* Tasks and exercises
1. Write out the passage about the herb garden and citrus trees word for word, from "The nursery was" up to and including "in my yard.".
2. Extend the essay about planting the herb garden and citrus trees, picking up right after its final sentence.

We have no use for the lawn now that Zeke is under it, and the herb garden is going in to replace it. It is, at least, familiar work. It is, at least, a diversion. I have ordered a few different species of oregano and some clove pinks, thyme and sage and a few others. I thought a small lemon tree might be a nice addition to the place, as Becky uses a lot of lemons in baking, so I went to the nursery today to see what was available. I came back with a Eureka lemon, nothing exciting, the same lemon you can buy at every corner produce stand in North America. But it’s a reliable variety, so I got one.
I also came back with a tree I hadn’t expected to find: a Citrus histrix, a type of lime whose leaves are frequently used in Thai and Cambodian cooking. If you’ve ever come upon a thickish, sour, dark green leaf in your Thai curry, that’s almost certainly a Citrus histrix leaf. The flavoring of Tom Yum soup is often almost entirely Citrus histrix leaves and galangal. It’s a useful flavor and I snagged a tree, brought it home, and I’ll try to use it fast enough so that it doesn’t take over the yard with its thorns.
The nursery was selling it as a “Kaffir lime.”
The nursery isn’t unusual in this regard: that’s pretty much the plant’s standard common name, at least in North America. “Kaffir” is derived from “kafir,” an Islamic theological term which essentially translates to “heathen,” or “infidel” if you’re feeling uncharitable. Sounds good to me: I like the idea of having an infidel lime growing in my yard.

* Information provided
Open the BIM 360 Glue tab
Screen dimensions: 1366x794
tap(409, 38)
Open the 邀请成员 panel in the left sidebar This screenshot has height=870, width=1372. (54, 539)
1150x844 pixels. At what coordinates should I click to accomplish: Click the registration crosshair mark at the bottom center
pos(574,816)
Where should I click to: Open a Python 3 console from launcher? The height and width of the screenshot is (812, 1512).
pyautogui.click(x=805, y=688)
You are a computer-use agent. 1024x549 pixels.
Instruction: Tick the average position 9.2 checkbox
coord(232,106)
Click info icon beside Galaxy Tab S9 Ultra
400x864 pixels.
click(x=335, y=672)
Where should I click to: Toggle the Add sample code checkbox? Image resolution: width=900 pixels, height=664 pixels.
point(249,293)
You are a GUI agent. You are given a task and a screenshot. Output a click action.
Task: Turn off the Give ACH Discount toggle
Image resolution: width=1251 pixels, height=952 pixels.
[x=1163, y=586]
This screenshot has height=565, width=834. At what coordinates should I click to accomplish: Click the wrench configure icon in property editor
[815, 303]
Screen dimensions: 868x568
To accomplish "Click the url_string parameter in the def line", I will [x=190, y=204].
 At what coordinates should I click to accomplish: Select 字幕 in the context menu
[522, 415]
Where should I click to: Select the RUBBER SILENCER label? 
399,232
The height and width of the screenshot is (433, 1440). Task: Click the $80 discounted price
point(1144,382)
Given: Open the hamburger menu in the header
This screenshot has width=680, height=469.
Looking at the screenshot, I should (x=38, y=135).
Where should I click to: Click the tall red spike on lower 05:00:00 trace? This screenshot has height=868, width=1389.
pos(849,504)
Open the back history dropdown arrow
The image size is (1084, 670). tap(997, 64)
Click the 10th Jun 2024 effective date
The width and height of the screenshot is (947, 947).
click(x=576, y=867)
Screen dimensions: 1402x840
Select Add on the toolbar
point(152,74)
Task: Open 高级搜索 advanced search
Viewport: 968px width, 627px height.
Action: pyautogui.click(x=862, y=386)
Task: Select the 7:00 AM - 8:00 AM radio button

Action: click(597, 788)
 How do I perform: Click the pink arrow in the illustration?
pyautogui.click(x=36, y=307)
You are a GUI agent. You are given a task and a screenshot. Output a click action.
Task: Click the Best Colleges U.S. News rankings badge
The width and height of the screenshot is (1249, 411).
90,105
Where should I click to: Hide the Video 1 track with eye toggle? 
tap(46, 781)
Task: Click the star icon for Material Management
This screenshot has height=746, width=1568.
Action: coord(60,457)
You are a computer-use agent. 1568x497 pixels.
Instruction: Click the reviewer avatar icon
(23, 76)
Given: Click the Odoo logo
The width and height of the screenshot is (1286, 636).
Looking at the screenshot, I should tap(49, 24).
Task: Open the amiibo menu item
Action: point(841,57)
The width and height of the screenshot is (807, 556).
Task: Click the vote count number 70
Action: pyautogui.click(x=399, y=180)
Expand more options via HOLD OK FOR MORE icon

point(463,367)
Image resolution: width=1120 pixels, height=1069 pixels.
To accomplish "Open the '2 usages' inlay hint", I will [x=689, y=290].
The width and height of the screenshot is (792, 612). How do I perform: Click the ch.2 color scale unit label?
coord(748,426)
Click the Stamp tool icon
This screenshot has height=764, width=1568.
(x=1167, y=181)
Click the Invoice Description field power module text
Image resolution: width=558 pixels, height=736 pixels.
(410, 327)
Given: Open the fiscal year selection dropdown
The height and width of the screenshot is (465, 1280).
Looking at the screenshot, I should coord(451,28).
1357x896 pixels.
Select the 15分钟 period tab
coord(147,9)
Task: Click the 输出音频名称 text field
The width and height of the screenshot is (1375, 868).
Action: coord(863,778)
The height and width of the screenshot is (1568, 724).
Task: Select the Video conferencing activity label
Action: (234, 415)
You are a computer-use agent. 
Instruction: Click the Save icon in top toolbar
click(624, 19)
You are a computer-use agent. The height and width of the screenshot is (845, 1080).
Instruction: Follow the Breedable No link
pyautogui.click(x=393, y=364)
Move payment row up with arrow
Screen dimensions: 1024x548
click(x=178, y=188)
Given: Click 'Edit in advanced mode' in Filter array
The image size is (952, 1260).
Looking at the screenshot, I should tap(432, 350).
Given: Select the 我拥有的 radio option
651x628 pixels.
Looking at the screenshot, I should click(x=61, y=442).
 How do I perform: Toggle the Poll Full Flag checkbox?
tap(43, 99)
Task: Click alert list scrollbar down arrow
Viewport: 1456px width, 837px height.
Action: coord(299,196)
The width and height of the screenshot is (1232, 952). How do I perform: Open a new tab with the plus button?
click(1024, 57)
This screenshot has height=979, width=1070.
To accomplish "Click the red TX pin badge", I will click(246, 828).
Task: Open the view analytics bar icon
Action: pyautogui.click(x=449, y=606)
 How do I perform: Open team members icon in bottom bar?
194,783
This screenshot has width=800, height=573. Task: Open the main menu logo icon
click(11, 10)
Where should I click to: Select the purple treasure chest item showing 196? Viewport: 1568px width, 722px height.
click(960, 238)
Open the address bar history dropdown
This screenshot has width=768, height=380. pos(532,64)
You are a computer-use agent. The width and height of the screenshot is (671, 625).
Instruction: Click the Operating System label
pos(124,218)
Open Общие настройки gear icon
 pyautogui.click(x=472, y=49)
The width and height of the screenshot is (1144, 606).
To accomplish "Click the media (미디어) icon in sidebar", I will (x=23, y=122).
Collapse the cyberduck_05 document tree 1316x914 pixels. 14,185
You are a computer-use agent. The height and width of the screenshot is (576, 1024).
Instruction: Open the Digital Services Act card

* Outputs by task
1.
The nursery was selling it as a “Kaffir lime.”
The nursery isn’t unusual in this regard: that’s pretty much the plant’s standard common name, at least in North America. “Kaffir” is derived from “kafir,” an Islamic theological term which essentially translates to “heathen,” or “infidel” if you’re feeling uncharitable. Sounds good to me: I like the idea of having an infidel lime growing in my yard.

2.
There’s a problem though. “Kaffir” is used in South Africa as a virulent ethnic slur toward native Africans, fulfilling essentially the same function in South African society as the word “nigger” does in US society. Throughout the rest of the Indian Ocean basin where the tree is used, “kaffir” is as value-neutral a word as anything translatable to “infidel” can be. But in South Africa? Poison. Thus I flinch at the tags in the nursery.
A nursery tag in California may seem irrelevant to South African culture. Sure, a South African might wander into the hardware store in California and get upset. But the word doesn’t carry that freight in California. I know African American gardeners who call it a Kaffir lime without wincing.
Gardening in California, though, ties one to South Africa pretty firmly. This part of California’s got what the biogeographers call a Mediterranean climate: dry summers, warmish, wet winters, and plants adapted to both. There are only a few other places with similar climates. One of them, in an amazing coincidence, is the Mediterranean. Australia’s another, with Mediterranean outposts in the west and south, and central Chile is another spot. And South Africa rounds out the list, with its Cape Floristic Province, land of proteas and iceplants and aloes. South Africa’s fynbos is the ecological equivalent of California’s chaparral.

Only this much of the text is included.